Can you write out again the part of the items that opens with the line containing "Where should I" and closes at the end of the items, requests included, rescaling each coordinate in the answers by 2.25 and rounding to whole numbers with halves going up? Leave the pictures out of your answer.

===== EXERCISE MATERIALS =====

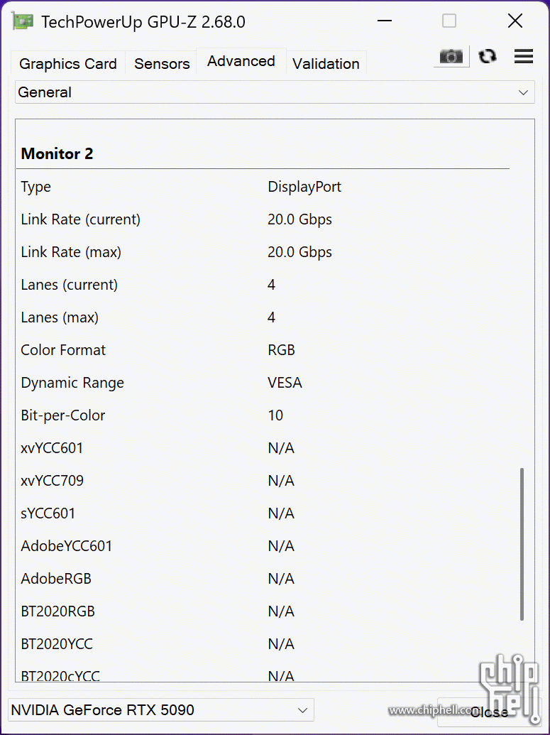Open the hamburger menu icon
The width and height of the screenshot is (550, 735).
point(524,57)
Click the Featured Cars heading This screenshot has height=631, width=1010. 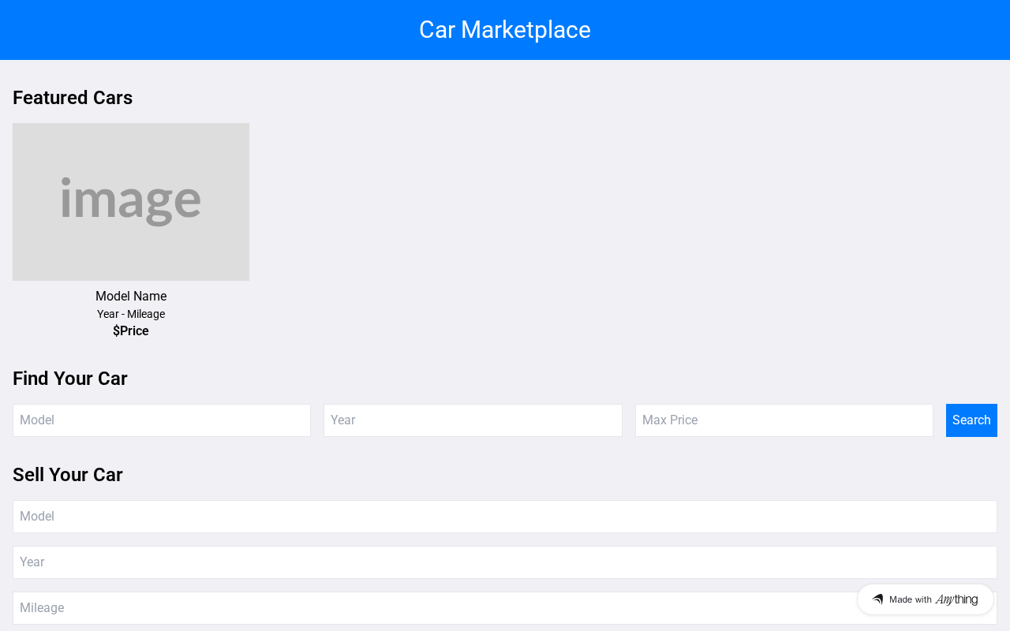73,98
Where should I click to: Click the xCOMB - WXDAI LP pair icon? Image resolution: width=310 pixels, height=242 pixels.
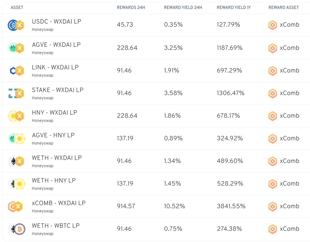pos(16,206)
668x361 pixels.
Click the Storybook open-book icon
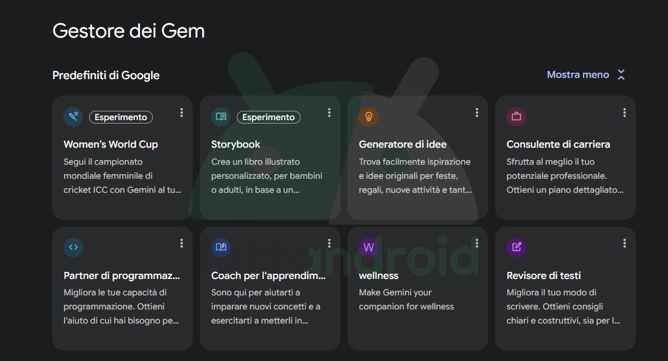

=====

▸ **EXERCISE SOLUTION**
Where should I click to: Click the xCOMB - WXDAI LP pair icon? Image resolution: width=310 pixels, height=242 pixels.
pos(36,464)
668x361 pixels.
Click the Storybook open-book icon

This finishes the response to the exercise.